Re: Storage, File Systems and Data Scrubbing

Johannes Klarenbeek <Johannes.Klarenbeek@xxxxxxx> · Thu, 22 Aug 2013 00:00:31 +0000

I think you are missing the distinction between metadata journaling and data journaling.  In most cases a journaling filesystem is one that journal's it's own metadata but your data is on its own.  Consider the
 case where you have a replication level of two, the osd filesystems have journaling disabled and you append a block to a file (which is an object in terms of ceph) but only one commits the change in file size to disk.  Later you scrub and discover a discrepancy
 in object sizes, with a replication level of 2 there is no way to authoritatively say which one is correct just based on what's in ceph.  This is a similar scenario to a btrfs bug that caused me to lose data with ceph.  Journaling your metadata is the absolute
 minimum level of assurance you need to make a transactional system like ceph work.

Hey Mike
J

I get your point. However, isn’t it then possible to authoritatively say which one is the correct one in case of 3 OSD’s?
Or is the replication level a configuration setting that tells the cluster that the object needs to be replicated 3 times?

In both cases, data scrubbing chooses the majority of the same-same replicated objects in order to know which one is authorative.

But I also believe (!) that each object has a checksum and each PG too so that it should be easy to find the corrupted object on any of the OSD’s.
How else would scrubbing find corrupted sectors? Especially when I think about 2TB SATA disks being hit by cosmic-rays that flip a bit somewhere.

It happens more often with big cheap TB disks, but that doesn’t mean the corrupted sector is a bad sector (in not useable anymore). Journaling
 is not going to help anyone with this. 
Therefor I believe (again) that the data scrubber must have a mechanism to detect these types of corruptions even in a 2 OSD setup by means of
 checksums (or better, with a hashed checksum id).
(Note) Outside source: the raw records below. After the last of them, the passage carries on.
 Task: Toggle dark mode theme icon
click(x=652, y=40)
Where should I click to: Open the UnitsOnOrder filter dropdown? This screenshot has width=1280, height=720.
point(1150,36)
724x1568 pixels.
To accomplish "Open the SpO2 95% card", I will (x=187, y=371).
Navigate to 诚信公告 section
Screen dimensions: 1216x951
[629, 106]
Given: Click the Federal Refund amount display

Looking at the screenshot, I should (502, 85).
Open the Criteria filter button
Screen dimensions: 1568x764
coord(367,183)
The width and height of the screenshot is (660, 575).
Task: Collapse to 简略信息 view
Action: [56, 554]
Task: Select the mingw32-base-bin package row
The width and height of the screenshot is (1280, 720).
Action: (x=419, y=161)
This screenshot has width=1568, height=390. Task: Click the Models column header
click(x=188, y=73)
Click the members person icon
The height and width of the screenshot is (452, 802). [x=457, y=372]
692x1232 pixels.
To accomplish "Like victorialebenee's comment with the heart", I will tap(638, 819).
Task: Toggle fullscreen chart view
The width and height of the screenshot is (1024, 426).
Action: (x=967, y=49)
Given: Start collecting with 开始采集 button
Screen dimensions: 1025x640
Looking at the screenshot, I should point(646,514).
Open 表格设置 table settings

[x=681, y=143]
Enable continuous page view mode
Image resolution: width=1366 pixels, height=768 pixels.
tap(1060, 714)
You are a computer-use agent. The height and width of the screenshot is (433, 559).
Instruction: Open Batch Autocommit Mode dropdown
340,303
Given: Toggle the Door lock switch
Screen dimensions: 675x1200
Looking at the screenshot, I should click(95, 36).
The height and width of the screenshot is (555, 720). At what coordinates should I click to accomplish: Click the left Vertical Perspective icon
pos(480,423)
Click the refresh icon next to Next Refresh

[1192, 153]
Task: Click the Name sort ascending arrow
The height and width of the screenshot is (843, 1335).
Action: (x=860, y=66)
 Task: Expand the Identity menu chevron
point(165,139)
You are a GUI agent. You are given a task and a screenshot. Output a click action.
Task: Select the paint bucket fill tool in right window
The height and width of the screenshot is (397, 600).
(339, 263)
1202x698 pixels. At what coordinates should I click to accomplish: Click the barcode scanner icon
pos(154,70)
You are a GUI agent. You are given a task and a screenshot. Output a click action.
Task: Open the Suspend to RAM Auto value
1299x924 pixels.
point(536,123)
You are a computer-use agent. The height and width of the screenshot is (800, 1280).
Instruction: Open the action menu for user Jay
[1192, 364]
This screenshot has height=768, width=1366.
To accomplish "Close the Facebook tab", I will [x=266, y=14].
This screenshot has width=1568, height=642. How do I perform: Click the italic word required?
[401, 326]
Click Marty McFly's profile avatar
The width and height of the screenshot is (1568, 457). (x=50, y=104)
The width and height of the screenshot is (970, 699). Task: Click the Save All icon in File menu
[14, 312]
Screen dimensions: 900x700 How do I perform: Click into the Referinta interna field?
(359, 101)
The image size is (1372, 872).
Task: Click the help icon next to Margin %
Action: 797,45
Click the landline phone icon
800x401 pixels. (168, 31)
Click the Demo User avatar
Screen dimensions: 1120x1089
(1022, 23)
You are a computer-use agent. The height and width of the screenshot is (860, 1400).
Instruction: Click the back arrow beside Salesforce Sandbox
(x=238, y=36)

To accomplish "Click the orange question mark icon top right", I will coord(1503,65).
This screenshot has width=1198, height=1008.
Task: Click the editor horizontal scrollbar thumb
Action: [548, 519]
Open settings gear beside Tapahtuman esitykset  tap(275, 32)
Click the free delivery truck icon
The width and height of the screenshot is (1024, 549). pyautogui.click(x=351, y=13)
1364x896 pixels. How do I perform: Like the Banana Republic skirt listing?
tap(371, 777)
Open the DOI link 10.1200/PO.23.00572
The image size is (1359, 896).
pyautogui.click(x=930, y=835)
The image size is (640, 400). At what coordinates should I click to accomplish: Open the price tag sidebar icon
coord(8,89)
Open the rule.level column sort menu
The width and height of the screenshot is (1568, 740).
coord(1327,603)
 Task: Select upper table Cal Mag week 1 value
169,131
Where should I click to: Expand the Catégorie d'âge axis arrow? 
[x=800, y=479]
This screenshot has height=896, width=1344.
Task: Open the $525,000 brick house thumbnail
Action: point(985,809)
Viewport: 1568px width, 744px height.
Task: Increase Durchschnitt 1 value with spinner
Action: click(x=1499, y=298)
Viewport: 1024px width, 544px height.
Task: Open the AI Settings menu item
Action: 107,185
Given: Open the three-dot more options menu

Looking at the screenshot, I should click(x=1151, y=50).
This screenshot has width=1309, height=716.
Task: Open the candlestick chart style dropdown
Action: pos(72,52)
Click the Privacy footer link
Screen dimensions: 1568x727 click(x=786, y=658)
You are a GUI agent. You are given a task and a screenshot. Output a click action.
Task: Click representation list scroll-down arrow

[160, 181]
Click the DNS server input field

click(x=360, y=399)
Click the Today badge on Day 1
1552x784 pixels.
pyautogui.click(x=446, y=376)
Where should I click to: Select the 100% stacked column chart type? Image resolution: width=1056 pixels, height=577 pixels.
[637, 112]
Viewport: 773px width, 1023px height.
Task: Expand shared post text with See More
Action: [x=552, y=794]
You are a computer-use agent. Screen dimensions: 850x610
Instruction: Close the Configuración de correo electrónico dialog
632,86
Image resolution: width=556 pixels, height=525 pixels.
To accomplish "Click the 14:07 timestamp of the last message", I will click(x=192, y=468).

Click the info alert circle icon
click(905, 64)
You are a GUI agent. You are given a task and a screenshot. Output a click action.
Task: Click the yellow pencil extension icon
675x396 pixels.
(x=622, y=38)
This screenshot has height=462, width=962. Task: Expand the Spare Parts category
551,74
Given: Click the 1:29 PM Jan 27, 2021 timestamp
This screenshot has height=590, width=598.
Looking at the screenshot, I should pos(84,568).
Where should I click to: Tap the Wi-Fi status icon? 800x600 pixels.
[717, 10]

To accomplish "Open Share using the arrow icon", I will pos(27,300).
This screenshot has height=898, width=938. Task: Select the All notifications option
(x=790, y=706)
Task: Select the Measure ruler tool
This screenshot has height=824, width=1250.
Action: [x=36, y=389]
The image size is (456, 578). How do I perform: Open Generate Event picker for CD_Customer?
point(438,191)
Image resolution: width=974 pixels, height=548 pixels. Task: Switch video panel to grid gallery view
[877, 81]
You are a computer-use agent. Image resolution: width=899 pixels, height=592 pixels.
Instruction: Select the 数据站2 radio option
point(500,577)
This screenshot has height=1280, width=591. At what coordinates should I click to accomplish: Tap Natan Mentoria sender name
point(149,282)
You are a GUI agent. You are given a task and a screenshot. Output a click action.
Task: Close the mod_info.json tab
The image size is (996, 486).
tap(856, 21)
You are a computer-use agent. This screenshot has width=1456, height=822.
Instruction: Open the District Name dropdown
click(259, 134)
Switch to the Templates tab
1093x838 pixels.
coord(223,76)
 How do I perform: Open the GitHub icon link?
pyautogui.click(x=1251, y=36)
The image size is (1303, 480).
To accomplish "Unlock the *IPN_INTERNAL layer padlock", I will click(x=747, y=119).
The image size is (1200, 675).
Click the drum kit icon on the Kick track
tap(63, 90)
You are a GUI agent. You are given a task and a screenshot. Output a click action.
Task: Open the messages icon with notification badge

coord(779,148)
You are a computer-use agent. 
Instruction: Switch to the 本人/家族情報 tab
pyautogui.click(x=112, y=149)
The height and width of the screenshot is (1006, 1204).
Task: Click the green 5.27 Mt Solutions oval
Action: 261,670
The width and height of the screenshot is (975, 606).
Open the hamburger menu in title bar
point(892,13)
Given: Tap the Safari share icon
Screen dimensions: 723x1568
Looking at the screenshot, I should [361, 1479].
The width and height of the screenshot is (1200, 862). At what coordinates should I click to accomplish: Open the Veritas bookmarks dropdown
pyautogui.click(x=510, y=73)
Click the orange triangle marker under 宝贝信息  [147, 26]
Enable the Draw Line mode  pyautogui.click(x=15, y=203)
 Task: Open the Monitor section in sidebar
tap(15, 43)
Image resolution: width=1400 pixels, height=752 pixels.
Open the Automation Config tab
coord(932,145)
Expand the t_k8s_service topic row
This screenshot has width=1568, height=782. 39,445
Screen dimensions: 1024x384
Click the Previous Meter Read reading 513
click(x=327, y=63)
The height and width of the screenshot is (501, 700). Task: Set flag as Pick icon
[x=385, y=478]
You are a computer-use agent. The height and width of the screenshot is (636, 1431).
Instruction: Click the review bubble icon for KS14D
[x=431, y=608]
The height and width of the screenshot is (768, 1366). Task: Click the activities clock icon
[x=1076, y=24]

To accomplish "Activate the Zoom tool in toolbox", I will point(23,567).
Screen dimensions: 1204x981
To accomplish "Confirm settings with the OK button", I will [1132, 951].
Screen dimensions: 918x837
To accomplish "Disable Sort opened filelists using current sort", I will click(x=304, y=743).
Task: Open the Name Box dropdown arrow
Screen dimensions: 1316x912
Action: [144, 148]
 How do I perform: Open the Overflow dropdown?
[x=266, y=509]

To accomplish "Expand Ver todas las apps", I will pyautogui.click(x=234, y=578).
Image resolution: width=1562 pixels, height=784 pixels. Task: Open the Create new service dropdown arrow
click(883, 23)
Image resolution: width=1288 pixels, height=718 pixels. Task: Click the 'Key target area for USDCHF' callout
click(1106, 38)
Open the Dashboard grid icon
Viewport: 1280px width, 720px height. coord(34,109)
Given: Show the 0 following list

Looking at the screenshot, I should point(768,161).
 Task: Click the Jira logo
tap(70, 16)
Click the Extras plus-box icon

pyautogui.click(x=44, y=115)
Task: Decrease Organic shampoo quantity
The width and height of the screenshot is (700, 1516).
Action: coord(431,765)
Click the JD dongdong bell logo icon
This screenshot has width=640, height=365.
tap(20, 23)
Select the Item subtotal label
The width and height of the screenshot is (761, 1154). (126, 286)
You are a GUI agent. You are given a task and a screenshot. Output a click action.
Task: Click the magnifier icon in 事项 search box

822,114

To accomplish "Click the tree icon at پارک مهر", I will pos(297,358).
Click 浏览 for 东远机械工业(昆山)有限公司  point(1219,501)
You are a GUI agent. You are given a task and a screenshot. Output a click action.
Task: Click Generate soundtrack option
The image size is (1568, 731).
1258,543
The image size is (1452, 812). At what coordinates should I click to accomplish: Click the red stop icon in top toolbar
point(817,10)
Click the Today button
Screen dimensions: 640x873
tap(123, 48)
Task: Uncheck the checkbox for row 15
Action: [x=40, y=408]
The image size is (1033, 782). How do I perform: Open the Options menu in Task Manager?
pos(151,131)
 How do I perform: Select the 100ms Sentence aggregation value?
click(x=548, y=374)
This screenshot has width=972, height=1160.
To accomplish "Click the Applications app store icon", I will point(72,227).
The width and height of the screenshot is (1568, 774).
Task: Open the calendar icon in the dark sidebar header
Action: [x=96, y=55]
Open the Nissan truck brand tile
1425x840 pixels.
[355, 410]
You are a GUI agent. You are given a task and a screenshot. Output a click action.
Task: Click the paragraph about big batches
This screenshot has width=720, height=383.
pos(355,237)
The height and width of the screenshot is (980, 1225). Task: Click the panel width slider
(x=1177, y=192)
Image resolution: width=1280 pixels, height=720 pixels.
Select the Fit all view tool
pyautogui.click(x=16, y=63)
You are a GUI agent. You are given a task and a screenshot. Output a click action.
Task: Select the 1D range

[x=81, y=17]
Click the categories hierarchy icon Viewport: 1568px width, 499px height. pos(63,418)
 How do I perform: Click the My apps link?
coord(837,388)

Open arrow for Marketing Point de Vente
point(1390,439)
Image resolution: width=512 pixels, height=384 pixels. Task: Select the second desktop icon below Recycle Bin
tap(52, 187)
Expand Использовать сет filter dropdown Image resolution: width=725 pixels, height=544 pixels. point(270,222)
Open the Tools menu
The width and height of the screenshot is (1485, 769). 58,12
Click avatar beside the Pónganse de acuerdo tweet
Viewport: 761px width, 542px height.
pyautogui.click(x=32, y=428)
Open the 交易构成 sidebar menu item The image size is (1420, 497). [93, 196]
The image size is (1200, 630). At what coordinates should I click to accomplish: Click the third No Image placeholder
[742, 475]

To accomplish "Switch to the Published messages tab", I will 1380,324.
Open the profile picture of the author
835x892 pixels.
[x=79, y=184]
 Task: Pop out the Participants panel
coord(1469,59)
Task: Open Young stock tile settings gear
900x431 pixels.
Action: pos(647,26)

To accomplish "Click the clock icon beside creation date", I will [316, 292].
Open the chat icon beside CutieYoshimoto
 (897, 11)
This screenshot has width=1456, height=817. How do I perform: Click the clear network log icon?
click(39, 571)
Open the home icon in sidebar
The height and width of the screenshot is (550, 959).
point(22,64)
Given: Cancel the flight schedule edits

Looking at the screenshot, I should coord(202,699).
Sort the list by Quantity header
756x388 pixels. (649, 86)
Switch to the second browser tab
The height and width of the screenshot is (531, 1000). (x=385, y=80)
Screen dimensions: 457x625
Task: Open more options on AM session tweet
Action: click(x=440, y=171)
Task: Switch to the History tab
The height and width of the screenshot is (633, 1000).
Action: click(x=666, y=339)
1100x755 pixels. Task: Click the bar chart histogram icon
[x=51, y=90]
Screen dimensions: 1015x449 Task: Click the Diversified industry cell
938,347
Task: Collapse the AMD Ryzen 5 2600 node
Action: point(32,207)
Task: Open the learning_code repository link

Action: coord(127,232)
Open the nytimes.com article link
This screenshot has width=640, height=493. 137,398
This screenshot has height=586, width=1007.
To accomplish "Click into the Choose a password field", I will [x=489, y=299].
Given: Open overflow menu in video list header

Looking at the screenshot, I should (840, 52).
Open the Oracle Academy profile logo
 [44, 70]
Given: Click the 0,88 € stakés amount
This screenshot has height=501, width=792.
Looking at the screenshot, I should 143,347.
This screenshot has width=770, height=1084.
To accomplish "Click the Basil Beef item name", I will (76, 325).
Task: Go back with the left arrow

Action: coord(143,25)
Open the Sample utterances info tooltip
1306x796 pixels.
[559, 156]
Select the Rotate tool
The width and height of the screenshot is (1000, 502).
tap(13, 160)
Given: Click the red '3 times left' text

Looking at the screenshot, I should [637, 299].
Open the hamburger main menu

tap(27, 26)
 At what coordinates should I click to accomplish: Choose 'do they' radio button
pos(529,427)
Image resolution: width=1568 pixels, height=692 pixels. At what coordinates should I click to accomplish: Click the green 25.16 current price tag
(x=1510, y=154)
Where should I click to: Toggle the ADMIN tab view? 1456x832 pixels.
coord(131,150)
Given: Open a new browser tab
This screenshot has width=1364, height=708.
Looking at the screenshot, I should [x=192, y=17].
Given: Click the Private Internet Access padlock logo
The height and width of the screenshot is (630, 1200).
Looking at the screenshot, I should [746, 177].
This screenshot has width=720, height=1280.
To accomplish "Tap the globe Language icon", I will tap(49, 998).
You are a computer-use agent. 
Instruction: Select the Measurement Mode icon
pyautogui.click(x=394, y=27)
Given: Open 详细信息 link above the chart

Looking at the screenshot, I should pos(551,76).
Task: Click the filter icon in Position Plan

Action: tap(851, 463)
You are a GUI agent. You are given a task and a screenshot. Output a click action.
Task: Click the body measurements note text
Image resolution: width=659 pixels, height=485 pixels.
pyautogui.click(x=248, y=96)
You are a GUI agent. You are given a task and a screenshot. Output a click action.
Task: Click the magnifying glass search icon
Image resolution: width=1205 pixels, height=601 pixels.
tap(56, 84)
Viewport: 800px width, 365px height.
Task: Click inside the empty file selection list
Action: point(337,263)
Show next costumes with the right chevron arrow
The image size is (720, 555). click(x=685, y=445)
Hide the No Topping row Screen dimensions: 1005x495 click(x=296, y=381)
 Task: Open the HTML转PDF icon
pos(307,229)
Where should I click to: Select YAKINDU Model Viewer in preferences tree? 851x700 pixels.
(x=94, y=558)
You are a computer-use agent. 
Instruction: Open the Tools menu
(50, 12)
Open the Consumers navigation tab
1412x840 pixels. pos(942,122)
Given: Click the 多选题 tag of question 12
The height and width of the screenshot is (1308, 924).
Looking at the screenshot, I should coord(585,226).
Also, aren’t there 2 types of transactions; one for writing and one for replicating?

On Aug 21, 2013, at 4:23 PM, Johannes Klarenbeek <Johannes.Klarenbeek@xxxxxxx> wrote:

Dear ceph-users,

I read a lot of documentation today about ceph architecture and linux file system benchmarks in particular and I could not help notice something that I like
 to clear up for myself. Take into account that it has been a while that I actually touched linux, but I did some programming on php2b12 and apache back in the days so I’m not a complete newbie. The real question is below if you do not like reading the rest
 ;)

What I have come to understand about file systems for OSD’s is that in theory btrfs is the file system of choice. However, due to its young age it’s not considered
 stable yet. Therefore EXT4 but preferably XFS is used in most cases. It seems that most people choose this system because of its journaling feature and XFS for its additional attribute storage which has a 64kb limit which should be sufficient for most operations.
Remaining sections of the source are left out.